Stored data
-*-*-

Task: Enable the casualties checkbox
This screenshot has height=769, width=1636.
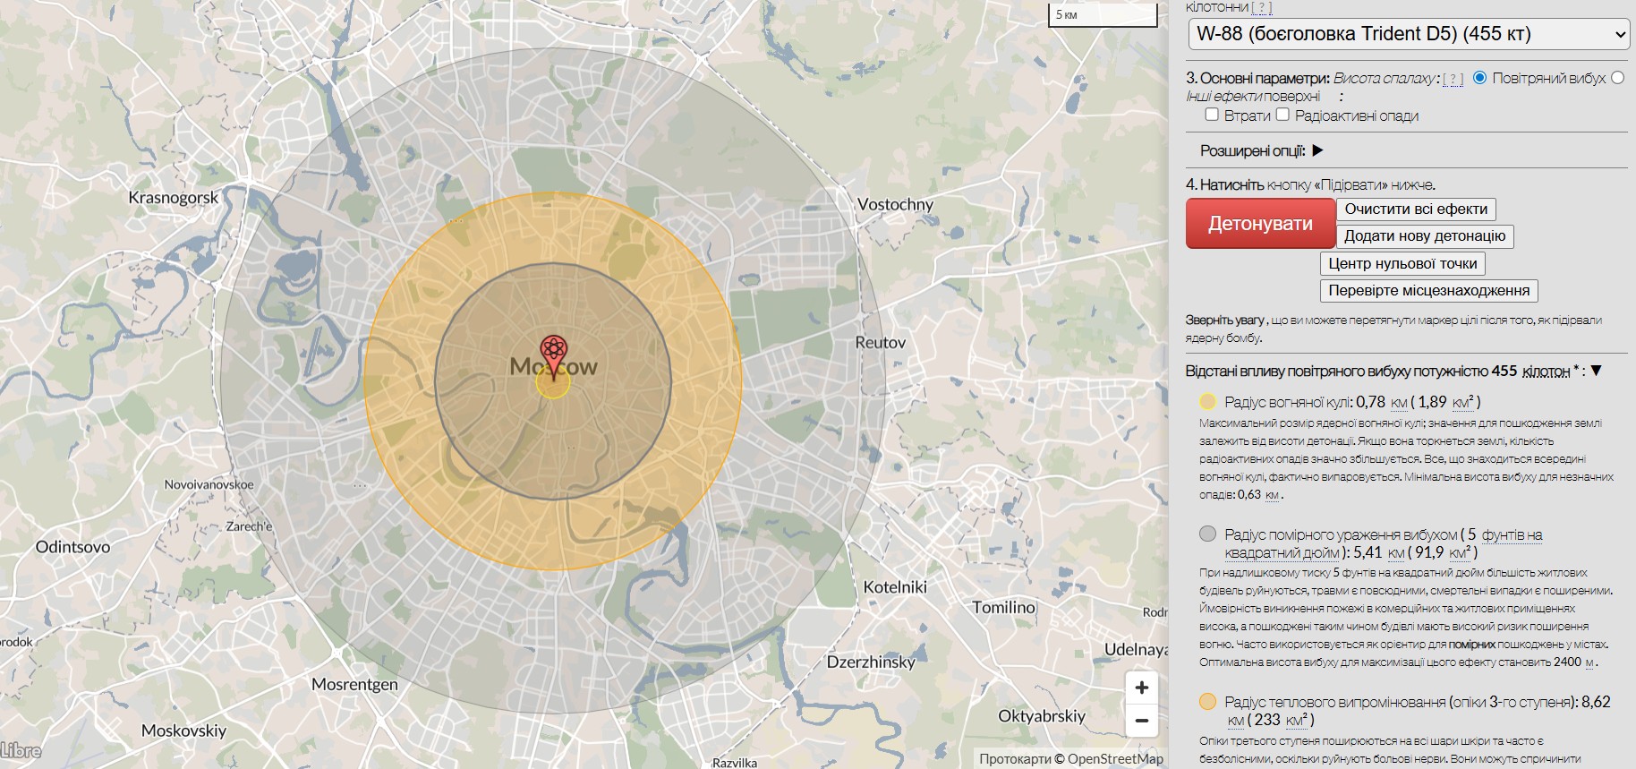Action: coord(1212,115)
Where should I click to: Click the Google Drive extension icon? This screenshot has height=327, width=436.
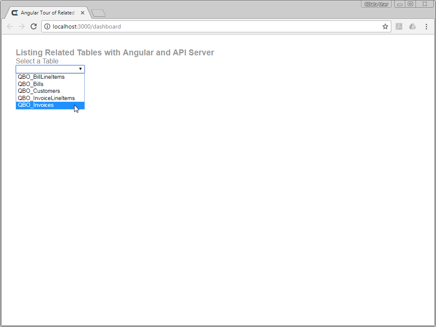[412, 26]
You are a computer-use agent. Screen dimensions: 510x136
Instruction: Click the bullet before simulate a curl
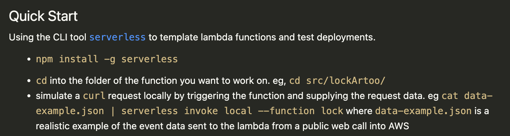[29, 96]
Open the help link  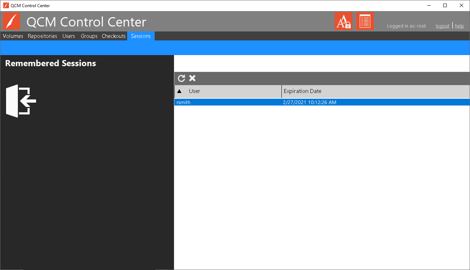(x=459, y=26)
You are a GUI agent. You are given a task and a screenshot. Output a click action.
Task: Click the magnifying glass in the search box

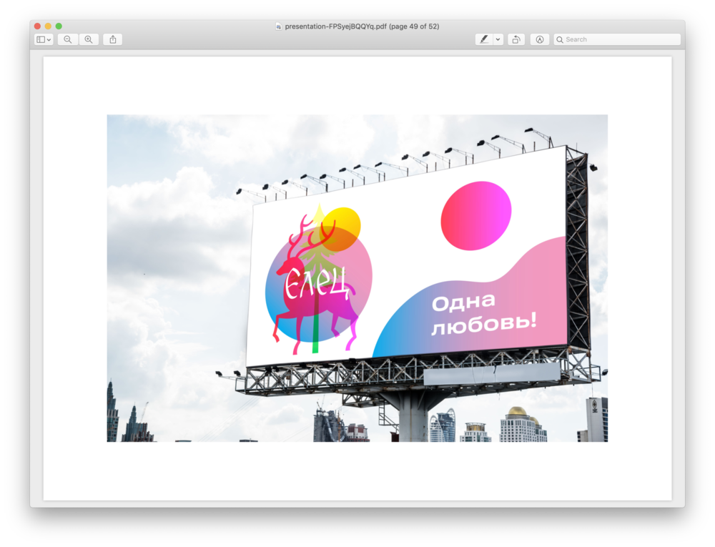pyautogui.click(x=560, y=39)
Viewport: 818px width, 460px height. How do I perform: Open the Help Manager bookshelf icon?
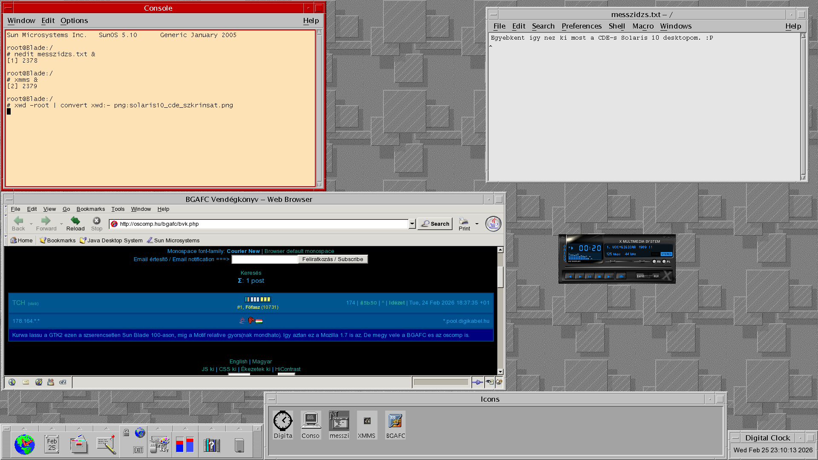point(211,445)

-*-*-

▶ **What is asked**: Tally the rows that contain the string "icon", with case counting, and give only the number.

▶ **Correct response**: 2